The paper "Enabling LLMs to Fill in the Blanks" by Donahue, Lee, and Liang presents a novel approach to the problem of text infilling using LLMs (LMs). Text infilling involves predicting missing spans of text within a document, as opposed to just at the end of a text, as in traditional LLMing. This capability is particularly valuable for applications in writing assistance, content editing, and restoration of incomplete or damaged historical texts.

Methodology

The authors introduce a method termed "Infilling by LLMing" (ILM). This technique involves training or fine-tuning pre-existing LMs on sequences of text where certain spans have been masked and concatenated with the original masked text. The process enables LMs to efficiently predict missing text in various contexts. The ILM framework trains LMs using examples where the masked text is followed by its corresponding unmasked content, allowing the model to predict based on both preceding and subsequent context.

Empirical Evaluation

The research demonstrates that the ILM method is effectively able to infill text across multiple domains, including short stories, scientific abstracts, and song lyrics. The evaluation shows that humans find it challenging to distinguish between human-written and machine-generated text when the latter is produced using ILM. The text infilled by the ILM-trained models exhibits high coherence within the context it's placed.

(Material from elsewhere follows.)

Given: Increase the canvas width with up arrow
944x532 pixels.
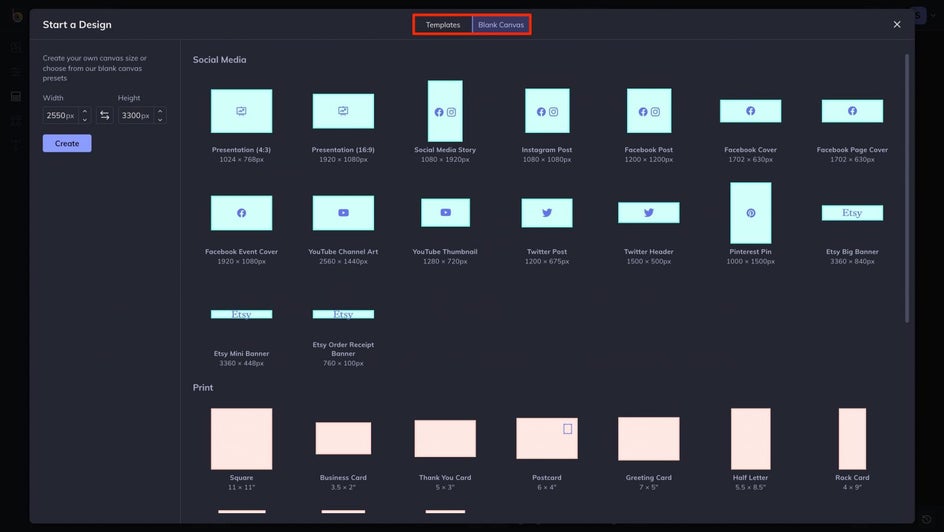Looking at the screenshot, I should pyautogui.click(x=85, y=111).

Quantitatively, the ILM models are evaluated using perplexity, which is a measure of how well a model predicts a sample. Perplexity scores for ILM are comparable to those models that rely on both past and future contexts, establishing its efficiency. Specifically, ILM leverages bidirectional context without the need for complex architectures like BERT, which demands more computational resources for longer sequences.

Theoretical and Practical Implications

The ILM approach harnesses the simplicity and computational efficiency of uni-directional LMs while enabling them to perform tasks traditionally reserved for more complex architectures like BERT or SpanBERT. This extension broadens the utility of LMs for a variety of applications without the requirement of imposition onto their primary LLMing tasks.

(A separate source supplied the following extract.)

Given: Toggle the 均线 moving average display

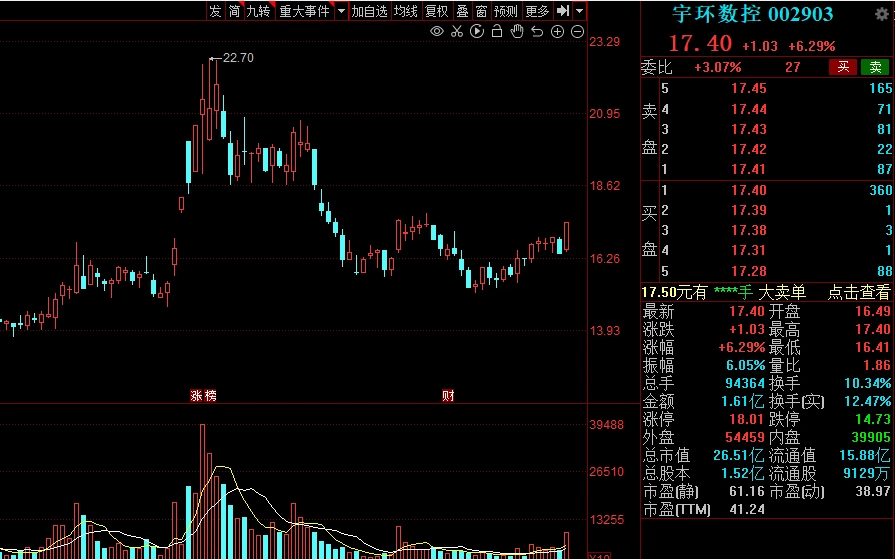Looking at the screenshot, I should (405, 11).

From a theoretical standpoint, ILM suggests a significant potential in leveraging sequence prediction abilities of LMs for a broader range of tasks. By fine-tuning, LMs can effectively handle various unknown length predictions without directionality constraints, ultimately furthering the versatility of pre-trained models.

Future Directions

The paper indicates that the architecture-agnostic nature of ILM positions it as a robust framework for applications beyond text infilling. It also points towards the potential in interacting systems for text generation, such as writing aids or creative content generators. By incorporating ILM into co-creation systems or other interactive writing tools, there could be significant advancements in human-computer collaborative writing tasks.

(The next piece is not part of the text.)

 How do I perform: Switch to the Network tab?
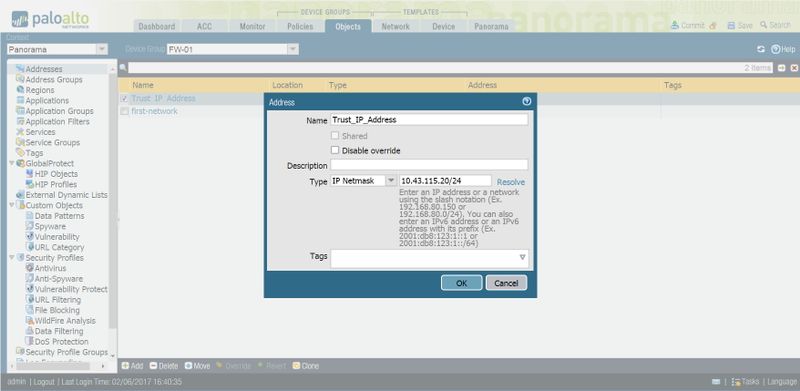[x=395, y=27]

In summary, "Enabling LLMs to Fill in the Blanks" extends the boundaries of current text generation capabilities, allowing for more sophisticated automation in text-editing, completion, and creative tasks while maintaining efficiency and simplicity inherent to current uni-directional LLMs. The work encourages further exploration and adoption of infilling tasks, potentially catalyzing developments in versatile AI-assisted text generation systems.